In the latest version, parents (or in some cases, at least one parent and either their companion, their domestic partner, or the child's uncle or aunt) or guardians (either both grandparents or the child's older sibling, if any) from Los Angeles or elsewhere in Southern California are unhappy with their child's current companion. Auditions have started as the number of applicants must be given an interview from the parents who vie for the affections of their child and both parents would eventually pick the two potential companions. Afterwards, their child goes on a blind date with the two selections that each parent chose. The child then has to decide whether to keep their current relationship, stay single, or choose one of the new prospects from their parents. In one episode, Kids Are In Control, the roles are reversed; the children are unhappy with their parent's current companion.

During each date, the parents and the current companion watch and comment, often antagonistically, as the date unfolds on television. When the dates are finished, the child selects their new companion from amongst the competitors and current companion. First, one of the competitors is eliminated before the other two, then the child chooses between their current companion and the last remaining competitor, commenting what they liked from the remaining parent's choice and from their current companion. The child must make a decision:

- If they choose to stay with their current companion, their parents are angered and the eliminated competitor makes unpleasant and rude comments.
- If they choose their parents' choice, who becomes their new companion, their parents are happy, resulting in their current companion to leave angry and make unpleasant and rude comments.
- If they choose to leave single, their current companion and one of the dates their parents chose are eliminated.

The whole process often results in unpleasant behavior from the two who were eliminated. In a rare occasion, the child's chosen date would reject them and go with their previous companion. Another rare occasion had the child's chosen companion break up with them right away, leading the angry parent to chase after them.

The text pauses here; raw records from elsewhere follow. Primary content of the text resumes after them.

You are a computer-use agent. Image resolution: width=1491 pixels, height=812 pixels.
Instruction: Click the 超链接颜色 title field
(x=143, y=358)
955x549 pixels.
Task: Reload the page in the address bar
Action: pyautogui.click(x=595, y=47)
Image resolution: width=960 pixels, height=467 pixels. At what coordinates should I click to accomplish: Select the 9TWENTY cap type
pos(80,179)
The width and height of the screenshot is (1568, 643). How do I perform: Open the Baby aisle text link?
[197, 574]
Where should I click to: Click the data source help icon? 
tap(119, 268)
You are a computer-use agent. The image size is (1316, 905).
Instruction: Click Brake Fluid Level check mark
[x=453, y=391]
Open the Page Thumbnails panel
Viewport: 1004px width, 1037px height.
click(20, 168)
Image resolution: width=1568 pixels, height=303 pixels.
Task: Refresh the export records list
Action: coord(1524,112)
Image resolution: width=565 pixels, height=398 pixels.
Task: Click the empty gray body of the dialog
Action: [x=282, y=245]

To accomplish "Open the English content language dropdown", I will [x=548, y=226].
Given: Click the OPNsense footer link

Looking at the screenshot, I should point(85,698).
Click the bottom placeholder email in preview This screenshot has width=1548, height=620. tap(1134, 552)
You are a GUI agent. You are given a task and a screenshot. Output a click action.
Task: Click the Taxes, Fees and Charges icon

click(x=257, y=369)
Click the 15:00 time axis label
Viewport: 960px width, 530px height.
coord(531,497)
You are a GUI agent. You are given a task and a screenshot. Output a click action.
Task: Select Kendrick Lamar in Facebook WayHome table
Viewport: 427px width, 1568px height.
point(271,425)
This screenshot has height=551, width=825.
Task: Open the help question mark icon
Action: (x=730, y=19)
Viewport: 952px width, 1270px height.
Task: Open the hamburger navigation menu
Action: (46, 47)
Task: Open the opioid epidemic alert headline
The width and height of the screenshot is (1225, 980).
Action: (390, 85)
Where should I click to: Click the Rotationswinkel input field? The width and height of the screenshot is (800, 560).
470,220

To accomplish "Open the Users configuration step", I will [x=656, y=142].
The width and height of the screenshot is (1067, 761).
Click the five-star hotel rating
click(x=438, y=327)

Like some other reality shows aired on MTV, this show has been accused of being staged and fake.

==Ratings==
Aside from the Spring Break 2005 premiere (which only had one episode), the show premiered in February 2006 as a spring replacement show without much hype or commercials. The show, much like other MTV dating shows (Next and Date My Mom), started off with few viewers and grew to a fair-rated show.

The first season ended airing new shows around June 2006, to make more room for new seasons of Made, Room Raiders, and Next, and start the new TV series Why Can't I Be You?. The second season began later that year in October.

In March 2007, a new series was filmed in UK.